La iniciativa fue presentada de manera conjunta por la Agencia de Transformación Digital y Telecomunicaciones (ATDT) y la Secretaría de Ciencia, Humanidades, Tecnología e Innovación (Secihti).
Durante el anuncio, la titular de la Secihti, Rosaura Ruiz Gutiérrez, subrayó que la IA es uno de los avances tecnológicos más disruptivos de la actualidad y que, si bien ofrece grandes oportunidades para el bienestar social y la atención de problemáticas públicas, también implica riesgos importantes si no se rige por criterios éticos claros.
“La tecnología nunca es socialmente neutral”, advirtió la funcionaria, al señalar que una implementación sin lineamientos adecuados puede profundizar desigualdades, generar nuevas formas de discriminación y vulnerar derechos fundamentales.
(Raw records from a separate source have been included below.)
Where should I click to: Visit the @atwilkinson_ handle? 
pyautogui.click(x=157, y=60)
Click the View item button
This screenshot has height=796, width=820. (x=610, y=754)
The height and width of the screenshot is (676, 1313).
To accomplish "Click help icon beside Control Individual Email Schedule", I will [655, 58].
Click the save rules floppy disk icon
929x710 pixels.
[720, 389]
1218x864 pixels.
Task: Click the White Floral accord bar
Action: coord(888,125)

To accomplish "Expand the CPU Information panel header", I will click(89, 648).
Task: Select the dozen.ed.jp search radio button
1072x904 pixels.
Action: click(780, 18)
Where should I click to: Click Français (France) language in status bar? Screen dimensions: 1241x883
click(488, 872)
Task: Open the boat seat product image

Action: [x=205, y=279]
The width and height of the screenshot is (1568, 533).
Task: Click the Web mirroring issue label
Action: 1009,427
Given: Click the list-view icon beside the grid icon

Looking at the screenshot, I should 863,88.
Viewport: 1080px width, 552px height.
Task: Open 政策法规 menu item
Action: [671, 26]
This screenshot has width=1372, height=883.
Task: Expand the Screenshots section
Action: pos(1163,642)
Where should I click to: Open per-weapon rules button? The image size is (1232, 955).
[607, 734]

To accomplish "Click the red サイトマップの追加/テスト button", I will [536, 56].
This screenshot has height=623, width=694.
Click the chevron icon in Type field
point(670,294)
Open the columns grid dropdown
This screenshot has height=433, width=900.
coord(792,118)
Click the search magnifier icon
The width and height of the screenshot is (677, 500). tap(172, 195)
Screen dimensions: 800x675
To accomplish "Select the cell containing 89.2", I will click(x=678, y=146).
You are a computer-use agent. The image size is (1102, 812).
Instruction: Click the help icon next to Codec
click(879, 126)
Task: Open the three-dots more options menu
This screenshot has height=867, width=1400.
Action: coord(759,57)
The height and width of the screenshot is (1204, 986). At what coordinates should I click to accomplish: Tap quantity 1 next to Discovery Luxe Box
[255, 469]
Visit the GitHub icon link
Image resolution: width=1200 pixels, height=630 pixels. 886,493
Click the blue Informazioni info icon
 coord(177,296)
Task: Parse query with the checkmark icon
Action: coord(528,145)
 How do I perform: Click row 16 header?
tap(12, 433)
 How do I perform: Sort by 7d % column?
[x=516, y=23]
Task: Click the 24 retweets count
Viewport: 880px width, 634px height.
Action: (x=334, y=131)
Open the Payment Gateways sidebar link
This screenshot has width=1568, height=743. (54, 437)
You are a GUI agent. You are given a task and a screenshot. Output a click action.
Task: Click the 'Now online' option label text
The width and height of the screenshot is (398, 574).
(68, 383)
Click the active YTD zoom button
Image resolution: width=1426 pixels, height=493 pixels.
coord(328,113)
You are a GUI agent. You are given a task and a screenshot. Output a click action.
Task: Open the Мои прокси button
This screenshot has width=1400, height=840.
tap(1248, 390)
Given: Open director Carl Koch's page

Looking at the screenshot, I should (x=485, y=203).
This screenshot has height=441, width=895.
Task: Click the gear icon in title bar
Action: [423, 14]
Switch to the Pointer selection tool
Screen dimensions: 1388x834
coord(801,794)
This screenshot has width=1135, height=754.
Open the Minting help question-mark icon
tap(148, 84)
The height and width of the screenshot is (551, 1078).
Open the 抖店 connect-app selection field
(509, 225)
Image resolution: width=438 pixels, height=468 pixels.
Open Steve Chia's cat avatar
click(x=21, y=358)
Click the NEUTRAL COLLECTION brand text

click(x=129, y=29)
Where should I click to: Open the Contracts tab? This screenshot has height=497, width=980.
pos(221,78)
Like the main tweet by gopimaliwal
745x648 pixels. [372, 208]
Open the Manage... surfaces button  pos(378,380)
Por ello, el decálogo busca servir como base para la construcción de políticas públicas, regulaciones y herramientas institucionales que aseguren un desarrollo seguro, responsable y con enfoque social.
La declaración no establece obligaciones legales inmediatas, pero sí plantea un marco de referencia para abrir el debate nacional sobre la gobernanza de la IA, la supervisión humana y la responsabilidad de quienes diseñan, implementan y utilizan estos sistemas.